Uniqueness: Balcones isn’t the only craft distillery producing a 100% corn whiskey. Among others there is Copper Craft in Michigan, as well as Hudson Distillery with their Baby Bourbon line. That being said, Balcones tastes like nothing else on the market. I’m not sure if it’s the fact that they use roasted blue corn or that Chip Tate set them up on the road to success, but True Blue Cask Strength is definitely unique like none other I’ve tasted. Similar in sweetness to a watered down Angel’s Envy Rye, the flavor profile produced from a 100% corn based whiskey was really eye opening.
Additionally while no age statement is present and this is most likely a younger whiskey (my guess is 18-24 months), I was surprised at the depth of the flavor profile it delivers. Many craft whiskeys in that age range usually don’t taste great and rarely match the hype put out by distilleries , however for Balcones True Blue Cask Strength, that doesn’t seem to be the case. Compared to other craft whiskeys around the same age, it’s full of deep flavor and really delivers a rich unique taste.
Value: At around $55 you’re taking a gamble on a NAS 100% corn whisky. Yes it’s cask strength, but there are plenty of great bourbons and ryes in the marketplace to grab your attention in that price range. My thoughts on this are similar to Stranahan’s which comes in around the same price. It’s a craft distilled product that is trying to command a price that isn’t in line with current well established whiskey products in the market. Along with Stranahan’s, I would prefer to see this priced at $45 to make it more accessible to those looking to add some variety to their collections.
Additionally, Balcones has been in a large state of flux over the last few years. From the Chip Tate saga, to the new distillery, the wild temperature swings of Waco Texas and the types of woods used in their various sized barrels, you should expect a lot of variation between batches. This variation should eventually even out as the new distillery continues to ramp up and Balcones continues to grow its brand. That said, for now you’re taking a gamble when you buy a bottle of True Blue Cask Strength. If you happen to have this at a bar or at a friend’s place and like it, make note of the batch number and try to hunt down a bottle from that same batch.

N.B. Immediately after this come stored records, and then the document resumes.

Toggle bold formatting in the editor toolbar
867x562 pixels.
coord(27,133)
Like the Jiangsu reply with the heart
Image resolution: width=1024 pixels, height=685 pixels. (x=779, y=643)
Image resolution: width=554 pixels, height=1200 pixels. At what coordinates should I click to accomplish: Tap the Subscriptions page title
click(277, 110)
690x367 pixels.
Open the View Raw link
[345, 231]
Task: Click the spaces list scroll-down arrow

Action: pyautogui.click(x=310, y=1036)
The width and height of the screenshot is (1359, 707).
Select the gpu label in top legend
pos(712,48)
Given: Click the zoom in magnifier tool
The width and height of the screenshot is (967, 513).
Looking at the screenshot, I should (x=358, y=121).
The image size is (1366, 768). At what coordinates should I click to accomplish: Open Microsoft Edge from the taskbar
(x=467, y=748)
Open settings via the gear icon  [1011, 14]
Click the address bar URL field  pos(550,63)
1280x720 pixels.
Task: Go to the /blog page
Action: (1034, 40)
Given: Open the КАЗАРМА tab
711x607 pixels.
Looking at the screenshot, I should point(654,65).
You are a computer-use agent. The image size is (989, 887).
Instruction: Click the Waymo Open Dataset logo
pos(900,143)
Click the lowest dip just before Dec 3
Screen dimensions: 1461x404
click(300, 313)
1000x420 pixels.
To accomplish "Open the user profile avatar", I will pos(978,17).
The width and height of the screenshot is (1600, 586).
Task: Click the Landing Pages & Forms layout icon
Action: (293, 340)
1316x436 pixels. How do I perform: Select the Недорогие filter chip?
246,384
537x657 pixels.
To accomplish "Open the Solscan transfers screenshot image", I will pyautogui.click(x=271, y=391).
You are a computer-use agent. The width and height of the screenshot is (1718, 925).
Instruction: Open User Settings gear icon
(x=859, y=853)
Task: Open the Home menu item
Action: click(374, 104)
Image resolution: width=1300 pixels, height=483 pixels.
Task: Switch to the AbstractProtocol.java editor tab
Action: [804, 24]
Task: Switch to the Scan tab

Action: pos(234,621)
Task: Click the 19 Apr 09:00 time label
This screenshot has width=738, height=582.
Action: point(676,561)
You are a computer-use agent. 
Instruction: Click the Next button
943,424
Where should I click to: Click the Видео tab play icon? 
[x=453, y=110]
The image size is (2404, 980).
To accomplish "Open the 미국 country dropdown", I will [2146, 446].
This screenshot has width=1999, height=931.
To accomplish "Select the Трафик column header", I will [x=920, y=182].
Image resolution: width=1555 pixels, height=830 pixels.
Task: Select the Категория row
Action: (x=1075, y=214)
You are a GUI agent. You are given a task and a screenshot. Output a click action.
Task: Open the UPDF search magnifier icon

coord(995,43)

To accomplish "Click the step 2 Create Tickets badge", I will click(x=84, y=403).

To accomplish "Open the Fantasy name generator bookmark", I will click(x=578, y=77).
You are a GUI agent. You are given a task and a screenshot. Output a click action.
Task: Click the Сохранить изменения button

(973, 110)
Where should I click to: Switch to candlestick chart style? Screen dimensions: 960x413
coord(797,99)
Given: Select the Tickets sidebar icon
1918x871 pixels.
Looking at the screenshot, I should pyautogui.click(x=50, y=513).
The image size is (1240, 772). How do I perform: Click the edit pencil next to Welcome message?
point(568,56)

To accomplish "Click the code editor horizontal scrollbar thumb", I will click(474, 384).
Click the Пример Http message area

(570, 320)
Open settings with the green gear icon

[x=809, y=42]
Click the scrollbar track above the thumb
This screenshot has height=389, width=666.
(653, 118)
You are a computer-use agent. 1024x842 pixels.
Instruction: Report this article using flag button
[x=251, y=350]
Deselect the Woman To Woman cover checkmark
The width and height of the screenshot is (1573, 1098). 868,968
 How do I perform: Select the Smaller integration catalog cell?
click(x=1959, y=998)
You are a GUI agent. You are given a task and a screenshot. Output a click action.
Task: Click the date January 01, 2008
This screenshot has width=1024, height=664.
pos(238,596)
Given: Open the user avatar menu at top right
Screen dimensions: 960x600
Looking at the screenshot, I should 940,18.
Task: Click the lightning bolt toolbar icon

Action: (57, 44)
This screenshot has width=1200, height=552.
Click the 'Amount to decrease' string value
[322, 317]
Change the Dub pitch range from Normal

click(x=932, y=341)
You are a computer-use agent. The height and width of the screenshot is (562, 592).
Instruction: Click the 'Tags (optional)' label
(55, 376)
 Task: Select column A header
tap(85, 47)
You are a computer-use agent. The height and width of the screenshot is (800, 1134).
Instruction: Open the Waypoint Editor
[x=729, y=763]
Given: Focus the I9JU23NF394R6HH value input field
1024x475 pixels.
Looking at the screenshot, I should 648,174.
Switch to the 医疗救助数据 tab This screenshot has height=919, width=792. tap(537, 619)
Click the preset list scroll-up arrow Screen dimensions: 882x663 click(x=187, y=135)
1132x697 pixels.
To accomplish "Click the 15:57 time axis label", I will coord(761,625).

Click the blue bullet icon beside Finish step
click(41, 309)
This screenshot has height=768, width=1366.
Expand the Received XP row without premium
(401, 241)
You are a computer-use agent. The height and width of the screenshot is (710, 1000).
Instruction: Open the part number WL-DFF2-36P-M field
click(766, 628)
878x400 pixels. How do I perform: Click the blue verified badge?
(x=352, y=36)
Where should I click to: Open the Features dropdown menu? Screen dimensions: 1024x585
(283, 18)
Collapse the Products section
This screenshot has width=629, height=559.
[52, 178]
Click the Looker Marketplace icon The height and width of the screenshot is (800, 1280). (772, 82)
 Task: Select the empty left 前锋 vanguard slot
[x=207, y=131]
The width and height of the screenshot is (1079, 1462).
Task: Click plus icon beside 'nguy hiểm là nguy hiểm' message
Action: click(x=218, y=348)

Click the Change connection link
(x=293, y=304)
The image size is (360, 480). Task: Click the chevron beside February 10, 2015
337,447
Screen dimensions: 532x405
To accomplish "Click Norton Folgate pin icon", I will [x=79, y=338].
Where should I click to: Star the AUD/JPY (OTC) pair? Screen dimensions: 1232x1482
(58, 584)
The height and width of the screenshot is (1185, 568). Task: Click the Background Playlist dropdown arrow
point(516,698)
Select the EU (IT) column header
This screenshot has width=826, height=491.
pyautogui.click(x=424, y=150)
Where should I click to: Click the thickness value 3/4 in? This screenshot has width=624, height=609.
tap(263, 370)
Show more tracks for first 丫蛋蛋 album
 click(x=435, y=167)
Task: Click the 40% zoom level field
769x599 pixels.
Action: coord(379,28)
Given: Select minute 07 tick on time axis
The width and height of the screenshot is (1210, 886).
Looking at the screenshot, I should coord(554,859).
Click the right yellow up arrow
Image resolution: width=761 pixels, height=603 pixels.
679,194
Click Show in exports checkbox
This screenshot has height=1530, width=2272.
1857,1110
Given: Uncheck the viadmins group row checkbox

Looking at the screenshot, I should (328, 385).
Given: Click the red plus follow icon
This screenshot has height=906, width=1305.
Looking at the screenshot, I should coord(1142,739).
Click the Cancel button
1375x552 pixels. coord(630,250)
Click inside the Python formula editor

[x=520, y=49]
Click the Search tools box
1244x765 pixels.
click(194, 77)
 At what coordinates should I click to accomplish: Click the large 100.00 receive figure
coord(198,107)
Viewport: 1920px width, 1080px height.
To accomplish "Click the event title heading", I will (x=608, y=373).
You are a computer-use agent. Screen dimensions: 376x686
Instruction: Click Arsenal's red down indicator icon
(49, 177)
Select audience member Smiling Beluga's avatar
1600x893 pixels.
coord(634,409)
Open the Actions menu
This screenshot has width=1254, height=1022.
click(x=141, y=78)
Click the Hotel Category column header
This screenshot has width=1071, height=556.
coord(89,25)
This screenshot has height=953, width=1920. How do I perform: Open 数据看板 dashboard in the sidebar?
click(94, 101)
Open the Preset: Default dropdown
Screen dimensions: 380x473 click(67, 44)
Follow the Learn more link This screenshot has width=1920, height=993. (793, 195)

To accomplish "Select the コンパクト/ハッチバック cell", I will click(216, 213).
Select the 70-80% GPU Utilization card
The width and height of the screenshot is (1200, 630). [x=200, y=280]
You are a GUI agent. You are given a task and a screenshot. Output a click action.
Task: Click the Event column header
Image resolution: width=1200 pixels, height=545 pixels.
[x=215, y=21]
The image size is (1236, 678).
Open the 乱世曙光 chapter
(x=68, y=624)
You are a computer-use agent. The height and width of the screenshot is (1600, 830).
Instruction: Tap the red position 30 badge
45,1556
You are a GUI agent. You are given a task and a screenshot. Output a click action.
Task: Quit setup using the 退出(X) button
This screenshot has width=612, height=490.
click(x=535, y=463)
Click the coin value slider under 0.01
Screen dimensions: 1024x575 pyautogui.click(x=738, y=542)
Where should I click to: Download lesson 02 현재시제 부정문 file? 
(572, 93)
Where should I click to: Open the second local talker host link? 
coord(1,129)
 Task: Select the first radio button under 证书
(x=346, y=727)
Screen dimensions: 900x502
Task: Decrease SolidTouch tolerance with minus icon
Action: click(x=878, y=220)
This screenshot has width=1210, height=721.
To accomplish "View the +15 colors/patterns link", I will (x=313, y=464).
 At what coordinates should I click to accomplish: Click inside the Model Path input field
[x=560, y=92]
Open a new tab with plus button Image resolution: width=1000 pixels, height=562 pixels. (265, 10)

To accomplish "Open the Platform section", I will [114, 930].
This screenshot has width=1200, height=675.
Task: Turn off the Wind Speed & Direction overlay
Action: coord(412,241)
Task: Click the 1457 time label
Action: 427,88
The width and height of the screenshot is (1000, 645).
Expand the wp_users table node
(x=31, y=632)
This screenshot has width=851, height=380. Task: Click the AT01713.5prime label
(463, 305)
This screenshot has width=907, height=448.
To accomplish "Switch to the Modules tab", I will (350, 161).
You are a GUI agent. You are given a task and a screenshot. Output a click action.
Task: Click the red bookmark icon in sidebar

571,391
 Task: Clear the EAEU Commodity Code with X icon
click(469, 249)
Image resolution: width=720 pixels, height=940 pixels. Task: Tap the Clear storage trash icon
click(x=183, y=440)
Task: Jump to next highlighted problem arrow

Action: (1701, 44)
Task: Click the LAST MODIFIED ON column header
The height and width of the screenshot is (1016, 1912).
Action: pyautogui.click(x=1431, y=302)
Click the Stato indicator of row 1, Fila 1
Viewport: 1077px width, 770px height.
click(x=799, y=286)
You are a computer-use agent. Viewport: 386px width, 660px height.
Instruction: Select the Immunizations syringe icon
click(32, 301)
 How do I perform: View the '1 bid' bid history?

Overall: I walked away from this review with a new appreciation of what can be done with a mashbill of just corn. Balcones True Blue Cask Strength really brought forward a flavor profile and richness that I wasn’t expecting out of a craft distiller that was using just corn and aging in the high heat of Waco, Texas. While the whiskey slowly lost steam from the palate through the finish, it delivered a much richer experience than I had originally expected.
True the price is high for what you can find on the market, and for me this is more of a once in awhile whiskey versus an everyday sipper. That being said, it really makes me want to explore more of the Balcones line and keep an eye on what they plan on delivering in the future. This is worth a try, even if you just have it in a bar one time, so that you can experience a totally different whiskey experience than one you might normally be used to. For me, this is one craft distiller that I hope makes it through this current craft boom.
To sum it up: 100% Corn, Young, and Craft….everything screams stay away, however Balcones True Blue Cask Strength delivers a rewarding experience to those who choose to give it a shot.